MIRCEA CANTOR: THE NEED FOR UNCERTAINTY
2 APRIL - 1 JUNE 2008
Press View: Tuesday 1 April, 11am – 1pm
Modern Art Oxford launches an ambitious new series of artists’ commissions produced in collaboration with Arnolfini, Bristol and Camden Arts Centre, London.
The first commission by Mircea Cantor presents a new sculptural installation in Modern Art Oxford’s Upper Gallery elaborating on the theme of uncertainty. A carved wooden form wrapped around the trunk of a tree in a Transylvanian forest and a flying carpet woven with motifs of angels and aeroplanes are some of the elements used by Cantor to prompt reflections on worlds within worlds, and on freedom and its limitations.
Modern Art Oxford’s Senior Curator and curator of the commission said: “Cantor’s poetic use of materials, images, animals and places offers an eloquent meditation on the contradictions of our contemporary world and the human condition. His work has a beauty and an immediacy that resonates long after the encounter.”
Cantor’s video and mixed media installations address the notion of displacement and co-existent worlds. Since he first began exhibiting in 1999 his work has achieved a growing international reputation. His video, Deeparture (2005), a highlight of the 2006 Berlin Biennial, records the unsettling meeting of a deer and a wolf in a pristine white gallery space. Beyond the suspenseful and highly contrived encounter, Cantor discreetly evokes the uneasy confrontation of ideology, people and culture.
In his sculptural and installation work, Cantor reveals the power of the simple gesture to prompt reflection on the fragility of our convictions.
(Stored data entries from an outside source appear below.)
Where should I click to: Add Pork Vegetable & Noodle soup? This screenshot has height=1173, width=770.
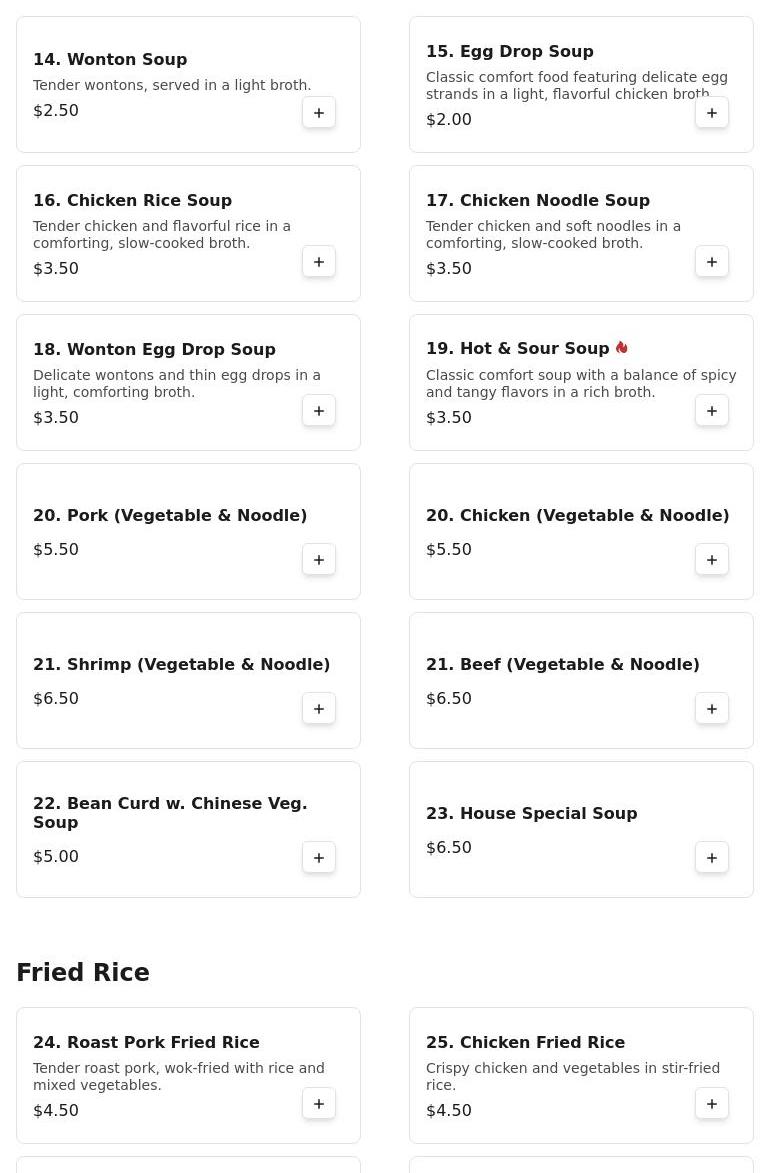319,560
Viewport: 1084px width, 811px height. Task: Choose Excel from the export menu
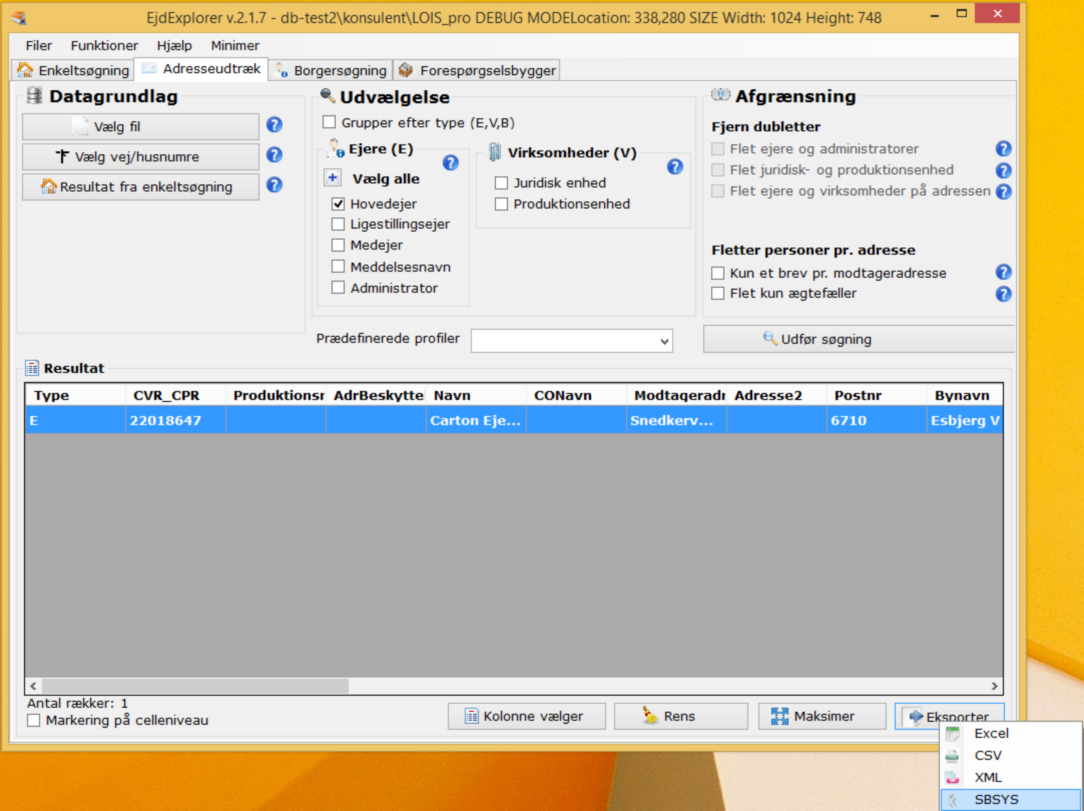coord(991,734)
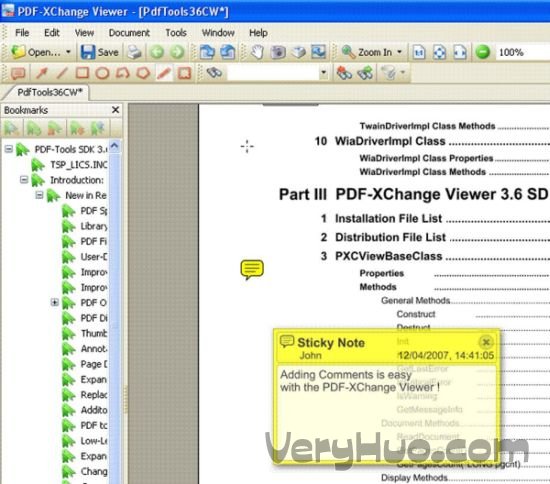Select the Pencil drawing tool
Image resolution: width=550 pixels, height=484 pixels.
click(x=163, y=73)
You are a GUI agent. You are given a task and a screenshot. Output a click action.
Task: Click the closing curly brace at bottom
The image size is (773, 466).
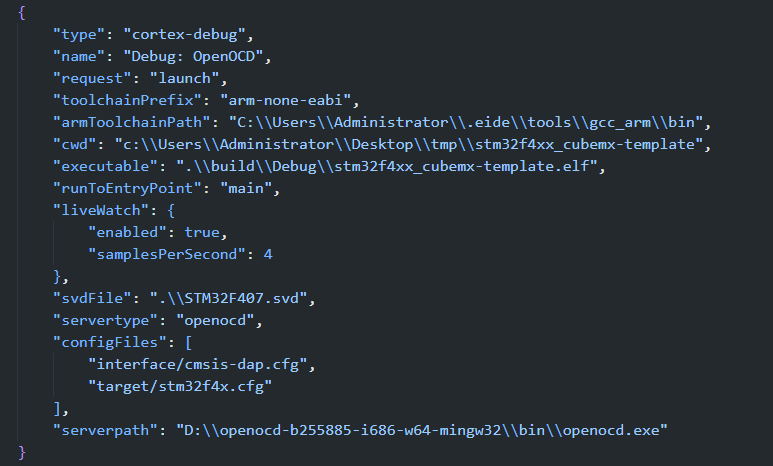coord(22,452)
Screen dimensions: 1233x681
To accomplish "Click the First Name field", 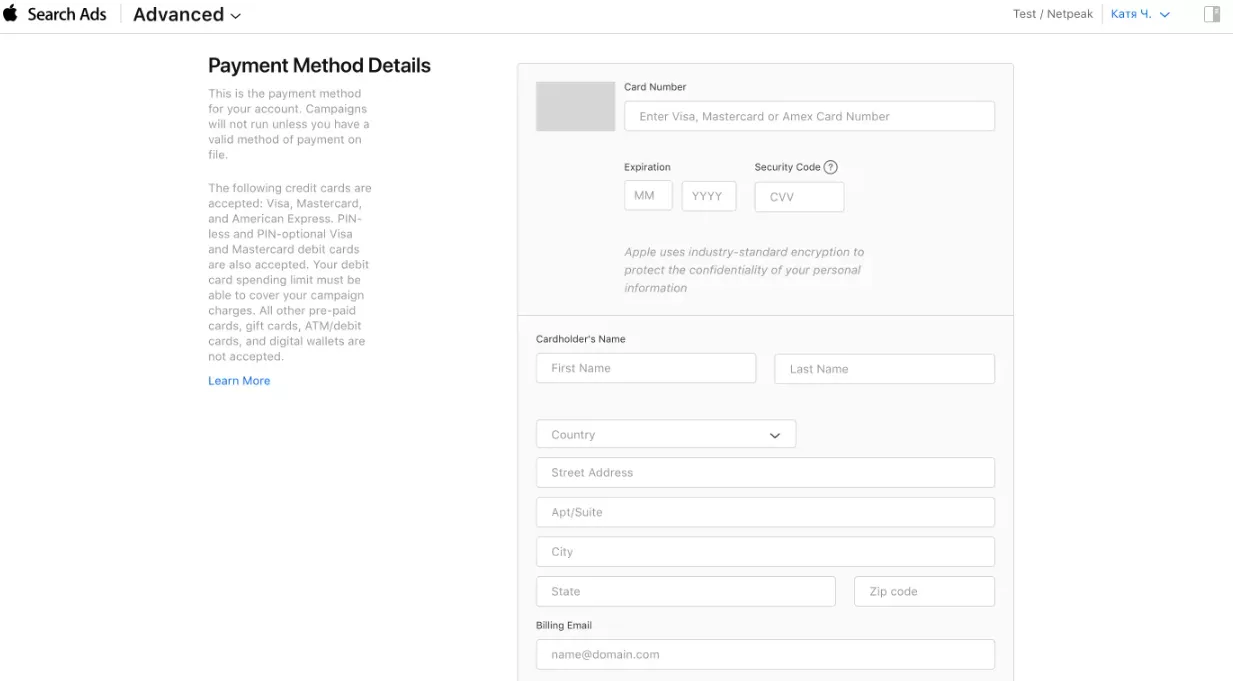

Adding the letter ‘s’ in red to the black and white headline of the French newspaper Le Monde Cantor fractures the cultural authority of its title into multiple worlds, ‘Les Mondes’. Using the imprint of his ink-soaked fingerprints pressed directly onto a wall (Chaplet, 2007), Cantor creates a poignant rosary of barbed wire, both imaginary yet all too real in its enclosure.
Born in 1977 in Oradea, Romania, Mircea Cantor lives and works in Paris and Cluj, Romania.
Mircea Cantor: The Need for Uncertainty will be presented at Arnolfini, Bristol, 13 September to 16 November 2008 and Camden Arts Centre, London, 13 February to 12 April 2009.
A fully illustrated catalogue featuring views of Cantor’s new work and an essay by Modern Art Oxford’s Senior Curator, Suzanne Cotter, accompanies the exhibition.
Supported by the Romanian Cultural Institute in London. 3: 3 artists / 3 spaces / 3 years is funded by the National Lottery through Arts Council England.
Also showing 2 April to 1 June 2008: Ansel Adams: Photographs and Encounters: Katie Paterson.
Modern Art Oxford, 30 Pembroke Street, Oxford OX1 1BP. Open Tuesday to Saturday 10am to 5pm, Sunday 12pm to 5pm, Closed Mondays. Admission Free. For further details please visit www.modernartoxford.org.uk or call 01865 722733.
ENDS
For further information please contact Sara Dewsbery, Press and Marketing Officer on 01865 813813, Email sara.dewsbery@modernartoxford.org.uk
Note to Editors
Exhibitions
Recent presentations of Mircea Cantor’s work include a solo exhibition at the Hirshhorn Museum and Sculpture Garden, Washington, D.C. (2007) and the Museo Tamayo Arte Contemporaneo, Panoramica, Mexico, D.F. (2007), Ciel Variable, Frac Champagne-Ardennes, Reims, France (2007), The Title Is the Last Thing, Philadelphia Museum of Art (2006) and Burn to be Burnt, GAMEC - galeria di arte moderna e contemporamea, Bergamo, Italy (2006).
Group exhibitions include the 4th Berlin Biennial for contemporary art, Berlin (2006), Power Play, Artpace, San Antonio, Texas (2007), Brave New Worlds, The Walker Art Center, Minneapolis, Minnesota and Airs de Paris, Centre Pompidou, Paris, France (2007).
Prizes
In 2004 Cantor was awarded the Prix Paul Ricard S.A. Established in 1999, the Prix Ricard S.A. is awarded each year to an outstanding representative of the new artistic generation in France. The Fondation d'entreprise Ricard buys a work by the winning artist and presents it to MNAM, Centre Georges Pompidou, Paris.
Cantor has been nominated for the 2008 Artes Mundi Prize. The prize is awarded to artists who are emerging internationally and whose work adds to our understanding of humanity.
Cantor is co-founder and co-editor of the cultural review Version (www.versionmagazine.com) founded in 2001 at Cluj-Napoca, Romania.